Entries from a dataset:

[BEGIN]

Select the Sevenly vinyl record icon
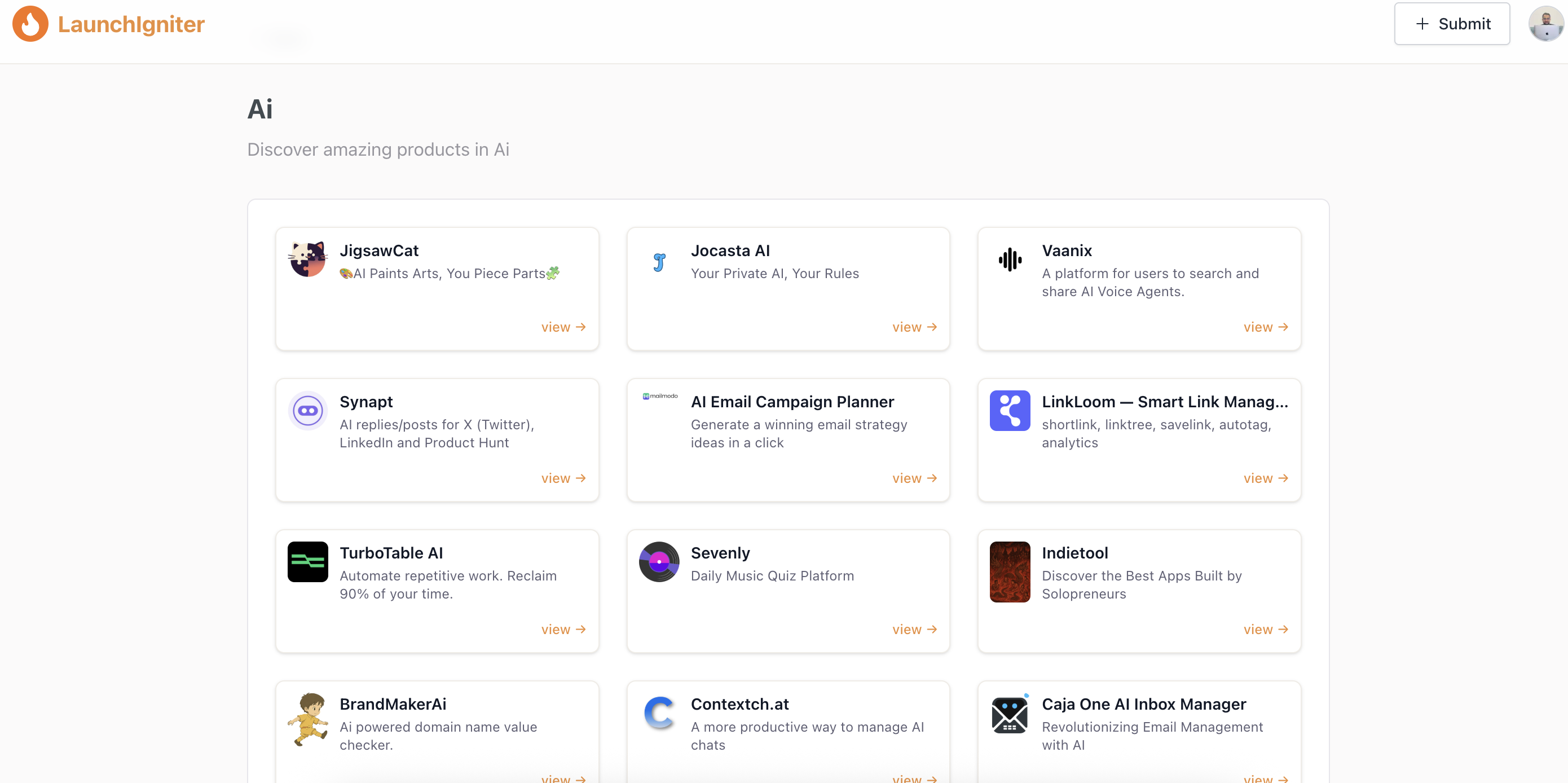Viewport: 1568px width, 783px height. pyautogui.click(x=659, y=562)
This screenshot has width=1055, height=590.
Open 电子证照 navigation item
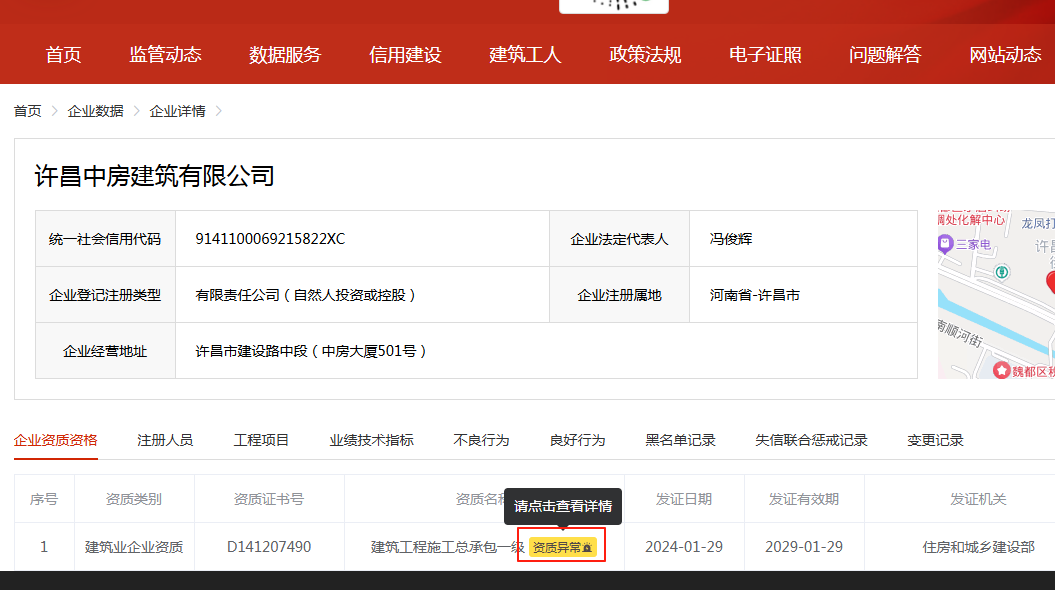(765, 55)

[END]

### Written request
Could you reproduce every line of the entries above, requests included, but increase each number in the answers by 56, whether it is a click coordinate or a viewport dimension? Please leave the pictures out.

### Exercise solution
Select the Sevenly vinyl record icon
Viewport: 1624px width, 839px height. pyautogui.click(x=715, y=618)
This screenshot has width=1055, height=590.
Open 电子证照 navigation item
(821, 111)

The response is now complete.